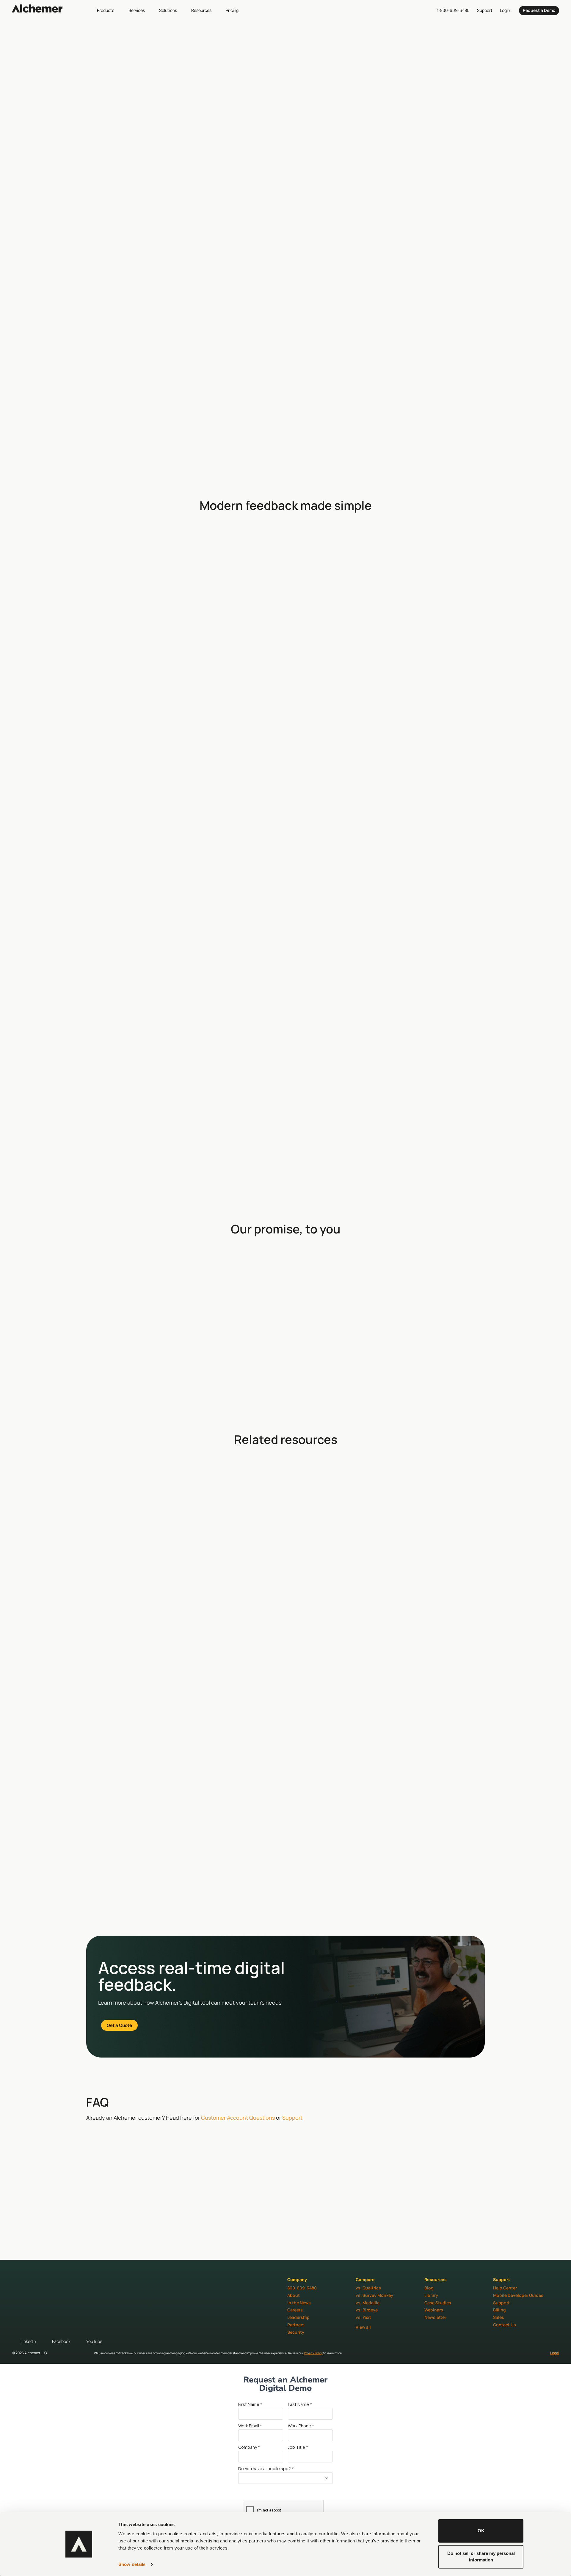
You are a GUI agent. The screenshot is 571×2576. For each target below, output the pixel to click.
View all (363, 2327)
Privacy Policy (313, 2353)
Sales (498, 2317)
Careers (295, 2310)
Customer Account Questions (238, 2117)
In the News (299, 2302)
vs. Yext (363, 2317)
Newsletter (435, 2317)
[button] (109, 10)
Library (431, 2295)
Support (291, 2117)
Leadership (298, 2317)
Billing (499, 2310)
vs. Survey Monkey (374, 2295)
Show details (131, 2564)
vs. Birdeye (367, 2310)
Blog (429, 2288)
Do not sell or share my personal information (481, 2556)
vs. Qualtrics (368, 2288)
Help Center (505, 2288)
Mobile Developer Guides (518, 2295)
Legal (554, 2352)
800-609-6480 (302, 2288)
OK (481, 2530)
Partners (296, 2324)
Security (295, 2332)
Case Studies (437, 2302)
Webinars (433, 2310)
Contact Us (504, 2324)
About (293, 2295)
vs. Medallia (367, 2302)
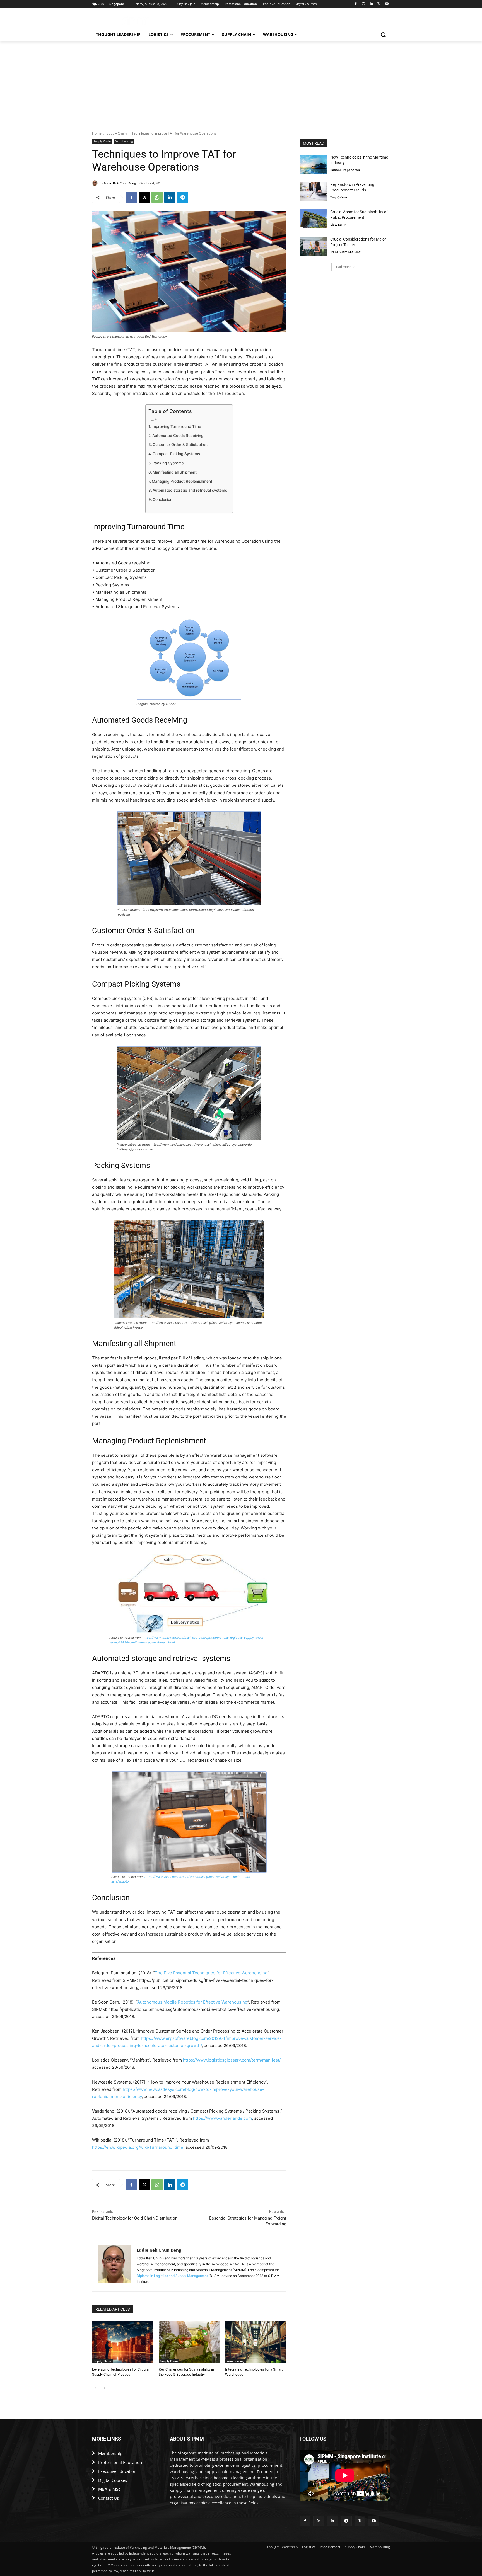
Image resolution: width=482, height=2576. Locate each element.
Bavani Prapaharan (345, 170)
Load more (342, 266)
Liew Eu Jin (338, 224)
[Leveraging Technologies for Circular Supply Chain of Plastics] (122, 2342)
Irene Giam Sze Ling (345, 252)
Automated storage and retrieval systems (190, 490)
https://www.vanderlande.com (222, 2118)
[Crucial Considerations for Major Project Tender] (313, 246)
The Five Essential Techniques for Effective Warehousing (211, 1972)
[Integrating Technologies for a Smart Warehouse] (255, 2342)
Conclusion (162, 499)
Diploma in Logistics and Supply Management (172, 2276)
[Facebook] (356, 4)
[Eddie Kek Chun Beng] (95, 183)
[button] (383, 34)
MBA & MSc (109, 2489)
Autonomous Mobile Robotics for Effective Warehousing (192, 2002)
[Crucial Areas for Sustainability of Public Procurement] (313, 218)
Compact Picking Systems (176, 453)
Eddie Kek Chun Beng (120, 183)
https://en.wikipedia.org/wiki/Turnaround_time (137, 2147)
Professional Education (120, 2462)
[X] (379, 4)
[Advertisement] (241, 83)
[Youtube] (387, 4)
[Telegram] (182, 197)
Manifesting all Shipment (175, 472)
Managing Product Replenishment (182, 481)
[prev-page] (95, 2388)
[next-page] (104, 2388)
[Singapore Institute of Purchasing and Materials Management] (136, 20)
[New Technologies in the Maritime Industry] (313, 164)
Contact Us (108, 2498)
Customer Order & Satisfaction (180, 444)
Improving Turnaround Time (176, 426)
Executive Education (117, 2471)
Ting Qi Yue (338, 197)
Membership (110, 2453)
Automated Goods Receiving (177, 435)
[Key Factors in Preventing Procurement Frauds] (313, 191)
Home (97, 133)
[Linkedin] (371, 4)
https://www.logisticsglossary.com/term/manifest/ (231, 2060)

□ □ □ □ □

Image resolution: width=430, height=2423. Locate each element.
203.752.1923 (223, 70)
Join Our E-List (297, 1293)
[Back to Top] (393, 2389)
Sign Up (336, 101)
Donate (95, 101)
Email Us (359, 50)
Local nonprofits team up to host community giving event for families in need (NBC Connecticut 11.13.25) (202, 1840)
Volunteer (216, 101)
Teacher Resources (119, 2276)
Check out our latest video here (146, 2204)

□ □ □ □ □

▶ What is being asked
From the records above, copy only the lines running from the line containing "Leadership (298, 2317)" to the line containing "Liew Eu Jin (338, 224)", both ends included. Leave the pictures out.

▶ Response
Leadership (298, 2317)
Billing (499, 2310)
vs. Survey Monkey (374, 2295)
Show details (131, 2564)
vs. Birdeye (367, 2310)
Blog (429, 2288)
Do not sell or share my personal information (481, 2556)
vs. Qualtrics (368, 2288)
Help Center (505, 2288)
Mobile Developer Guides (518, 2295)
Legal (554, 2352)
800-609-6480 (302, 2288)
OK (481, 2530)
Partners (296, 2324)
Security (295, 2332)
Case Studies (437, 2302)
Webinars (433, 2310)
Contact Us (504, 2324)
About (293, 2295)
vs. Medallia (367, 2302)
Image resolution: width=482, height=2576. Locate each element.
Bavani Prapaharan (345, 170)
Load more (342, 266)
Liew Eu Jin (338, 224)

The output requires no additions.